There are no room keys at Rosewood Little Dix Bay, though your assigned butler can summon a set if you’re somehow not immediately in the island hideaway mindset. No TVs, either, but why would you want one when a plunge pool is just outside your door and a lounger reserved for you on the white-sand beach is only a few steps farther?
This legendary British Virgin Islands resort, one of the original high-end hotels in the Caribbean, has been drawing guests with a promise of laid-back luxury since the 1960s. After a recent four-year renovation, it reopened as a beachside escape balancing nostalgia with modern comfort.
“There are no cars.
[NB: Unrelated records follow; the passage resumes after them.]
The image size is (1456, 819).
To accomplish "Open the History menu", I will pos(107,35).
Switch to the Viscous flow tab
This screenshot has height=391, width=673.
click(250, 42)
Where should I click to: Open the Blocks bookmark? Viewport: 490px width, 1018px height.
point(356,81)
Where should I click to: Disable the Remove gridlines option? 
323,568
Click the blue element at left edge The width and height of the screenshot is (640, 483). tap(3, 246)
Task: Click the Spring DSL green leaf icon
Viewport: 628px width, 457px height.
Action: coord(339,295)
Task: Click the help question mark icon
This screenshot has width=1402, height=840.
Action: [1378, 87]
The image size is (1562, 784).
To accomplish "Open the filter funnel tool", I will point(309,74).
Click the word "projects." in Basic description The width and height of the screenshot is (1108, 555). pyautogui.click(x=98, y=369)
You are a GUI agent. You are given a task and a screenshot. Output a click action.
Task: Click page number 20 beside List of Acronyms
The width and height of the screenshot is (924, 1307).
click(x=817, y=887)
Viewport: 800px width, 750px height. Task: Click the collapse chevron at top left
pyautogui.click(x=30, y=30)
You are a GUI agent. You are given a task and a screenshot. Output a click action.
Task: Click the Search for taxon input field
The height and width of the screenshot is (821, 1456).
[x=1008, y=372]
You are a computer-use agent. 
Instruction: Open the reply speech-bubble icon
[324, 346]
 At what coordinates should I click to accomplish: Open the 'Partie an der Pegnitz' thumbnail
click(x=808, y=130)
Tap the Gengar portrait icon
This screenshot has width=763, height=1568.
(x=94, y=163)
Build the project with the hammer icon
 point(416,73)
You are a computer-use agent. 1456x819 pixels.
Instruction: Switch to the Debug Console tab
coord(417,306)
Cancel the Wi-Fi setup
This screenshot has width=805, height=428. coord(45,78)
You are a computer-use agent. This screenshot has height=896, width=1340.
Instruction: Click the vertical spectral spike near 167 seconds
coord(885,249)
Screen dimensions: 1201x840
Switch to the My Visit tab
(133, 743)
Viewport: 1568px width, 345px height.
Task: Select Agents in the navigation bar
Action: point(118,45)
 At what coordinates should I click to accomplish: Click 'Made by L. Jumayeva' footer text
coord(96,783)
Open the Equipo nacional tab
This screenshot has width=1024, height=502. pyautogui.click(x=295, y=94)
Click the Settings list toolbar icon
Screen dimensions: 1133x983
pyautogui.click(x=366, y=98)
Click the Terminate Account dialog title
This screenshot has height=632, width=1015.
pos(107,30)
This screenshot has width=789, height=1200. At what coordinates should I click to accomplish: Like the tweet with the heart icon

There’s no honking. There’s no sound really,” says Andreas Pade, Rosewood Little Dix Bay’s managing director. “You arrive on holiday and you’re a million miles away – you’re truly disconnecting from that other life you had before you arrived.”
The Little Dix Bay story starts 60 years ago when conservationist Laurance Rockefeller spotted a secluded half-mile stretch of sand curved around a bay on Virgin Gorda’s coast. Being a Rockefeller, he bought the beach and the 500 acres beyond it and built an upscale resort – part of his eco-friendly RockResorts – that attracted the likes of Queen Elizabeth and Prince Philip. It became part of the Rosewood group in 1993.
In 2016, Rosewood Little Dix Bay closed for a refresh. Hurricane Irma hit in September 2017, devastating the property just ahead of its planned reopening. Finally, in January 2020, four years after it initially closed its doors, the hotel reopened.